As this research continues to unfold in counselor education programs, more specific forms and examples will take hold. For now, though, these suggestions leave open the possibility of a fruitful integration of contemplative practices into educating counselors.

Bibliography

  • Barbezat, D., & Bush, M. (2014). Contemplative Practices in Higher Education: Powerful Methods to Transform Teaching and Learning. Jossey-Bass, a Wiley brand.

  • Braun, E. (2016). Birth of insight: Meditation, Modern Buddhism, and the Burmese Monk Ledi Sayadaw (Paperback edition). University of Chicago Press.

  • Corey, G. (2017). Theory and practice of counseling and psychotherapy (Tenth edition). Cengage Learning.

  • Harrington, A., & Dunne, J. D. (2015). When mindfulness is therapy: Ethical qualms, historical perspectives. American Psychologist, 70(7), 621–631. https://doi.org/10.1037/a0039460

  • Komjathy, L. (2018). Introducing Contemplative Studies (First Edition). Wiley.
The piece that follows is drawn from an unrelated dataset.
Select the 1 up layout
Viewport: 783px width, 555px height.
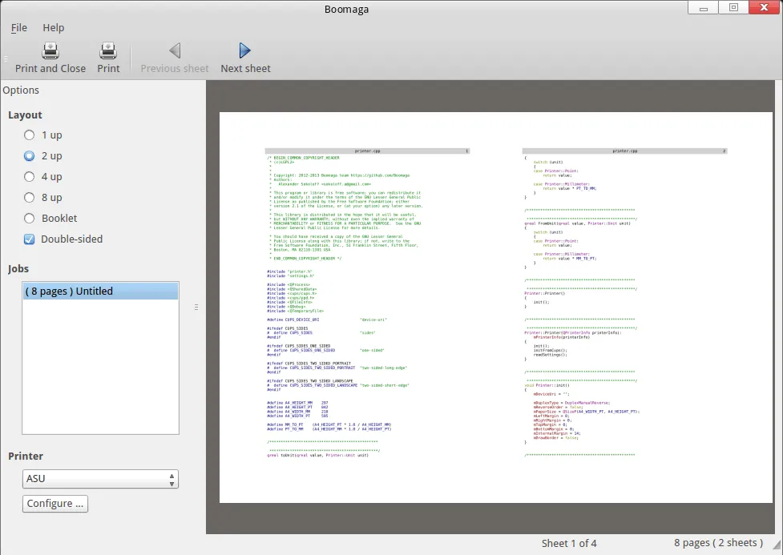click(29, 135)
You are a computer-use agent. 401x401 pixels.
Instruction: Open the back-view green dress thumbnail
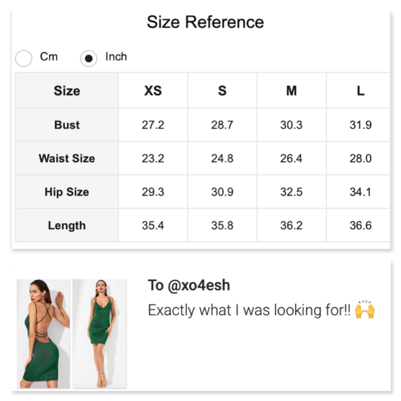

  • McMahan, D. L. (2008). The Making of Buddhist Modernism. Oxford University Press.

  • Purser, R. E. (2019). McMindfulness: How Mindfulness Became the New Capitalist Spirituality. Repeater.

  • Thompson, E. (2020). Why I Am Not a Buddhist. Yale University Press.

  • Wit, H. F. de. (1991). Contemplative psychology. Duquesne University Press.

  • Wampold, B. E., & Imel, Z. E. (2015). The great psychotherapy debate: The evidence for what makes psychotherapy work (Second edition). Routledge.

Footnotes

  1. This is also what makes secular and therapeutic mindfulness susceptible to cultural and economic appropriation. See esp. Purser, "McMindfulness."
  2. A much more common reaction than you may think, and one that I have struggled with in the past when coming to terms with the uniquely colonial enterprise that popularized mindfulness in western countries in the late 19th and early 20th centuries.
  3. By extension, Thompson claims this is a core component of Buddhist Modernism. One may also claim (as I try below) that even the use of mindfulness in therapy and counseling brings some of the core assumptions of Buddhist Modernism. See McMahan (2008) for a fuller discussion of the many sprouts of Buddhism in modernity, including healthcare, education, and research. 
  4. See Thompson's blog post in Yale Books (Archive.is link) for a good overview of the argument.
  5. Thompson is again influential here, as he is a coauthor of the book which elucidates this approach: The Embodied Mind: Cognitive Science and Human Experience.
  6. Again, Thompson's Why I am Not a Buddhist. If you're at all interested in this topic, his book is quite accessible as a survey of concerns relevant to contemplative studies more generally―and it is incredibly well-argued. 
  7. This post certainly cannot capture all of the hidden assumptions of Buddhist Modernism as they manifest in the research and practice of counseling and psychotherapy. In fact, the reason for this blog is to begin to uncover precisely this influence. McMahan (2008) explores this new religious trend at length, both historically and philosophically.
  8. Louis Komjathy makes this argument across his lectures and especially in his book, Introducing Contemplative Studies.